- [Task objective]: Starting with the first line and ending with the last, copy the entries word for word.

- [Records shown]:
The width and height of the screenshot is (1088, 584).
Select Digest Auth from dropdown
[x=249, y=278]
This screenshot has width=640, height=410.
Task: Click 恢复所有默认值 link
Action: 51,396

- [Solution for this problem]:
The width and height of the screenshot is (1088, 584).
Select Digest Auth from dropdown
[x=249, y=278]
This screenshot has width=640, height=410.
Task: Click 恢复所有默认值 link
Action: 51,396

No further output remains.